Shortcuts

ModelCheckpoint

class pytorch_lightning.callbacks.ModelCheckpoint(dirpath=None, filename=None, monitor=None, verbose=False, save_last=None, save_top_k=1, save_weights_only=False, mode='min', auto_insert_metric_name=True, every_n_train_steps=None, train_time_interval=None, every_n_epochs=None, save_on_train_epoch_end=None, every_n_val_epochs=None)[source]

Bases: pytorch_lightning.callbacks.base.Callback

Save the model periodically by monitoring a quantity. Every metric logged with log() or log_dict() in LightningModule is a candidate for the monitor key. For more information, see Saving and loading weights.

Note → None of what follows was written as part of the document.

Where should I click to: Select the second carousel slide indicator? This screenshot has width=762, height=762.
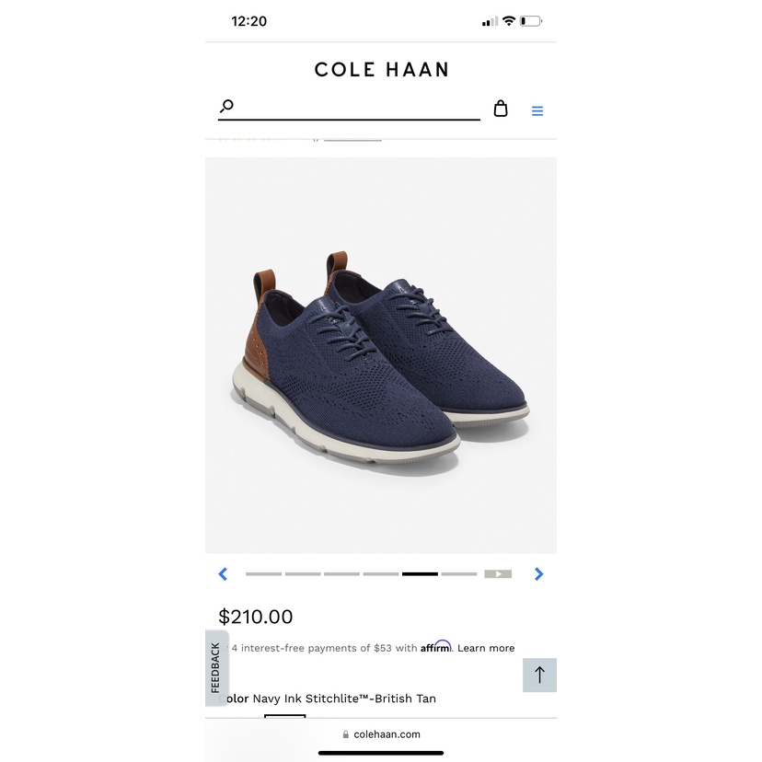click(303, 574)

After training finishes, use best_model_path to retrieve the path to the best checkpoint file and best_model_score to retrieve its score.

Parameters
  • dirpath (Union[str, Path, None]) –

    directory to save the model file.

    Example:

    # custom path
    # saves a file like: my/path/epoch=0-step=10.ckpt
    >>> checkpoint_callback = ModelCheckpoint(dirpath='my/path/')
    

    By default, dirpath is None and will be set at runtime to the location specified by Trainer’s default_root_dir or weights_save_path arguments, and if the Trainer uses a logger, the path will also contain logger name and version.

  • filename (Optional[str]) –

    checkpoint filename. Can contain named formatting options to be auto-filled.

    Example:

    # save any arbitrary metrics like `val_loss`, etc. in name
    # saves a file like: my/path/epoch=2-val_loss=0.02-other_metric=0.03.ckpt
    >>> checkpoint_callback = ModelCheckpoint(
    ...     dirpath='my/path',
    ...     filename='{epoch}-{val_loss:.2f}-{other_metric:.2f}'
    ... )
    

    By default, filename is None and will be set to '{epoch}-{step}'.

  • monitor (Optional[str]) – quantity to monitor. By default it is None which saves a checkpoint only for the last epoch.

  • verbose (bool) – verbosity mode. Default: False.

  • save_last (Optional[bool]) – When True, always saves the model at the end of the epoch to a file last.ckpt. Default: None.

  • save_top_k (int) – if save_top_k == k, the best k models according to the quantity monitored will be saved. if save_top_k == 0, no models are saved. if save_top_k == -1, all models are saved. Please note that the monitors are checked every every_n_epochs epochs. if save_top_k >= 2 and the callback is called multiple times inside an epoch, the name of the saved file will be appended with a version count starting with v1.

  • mode (str) – one of {min, max}. If save_top_k != 0, the decision to overwrite the current save file is made based on either the maximization or the minimization of the monitored quantity. For 'val_acc', this should be 'max', for 'val_loss' this should be 'min', etc.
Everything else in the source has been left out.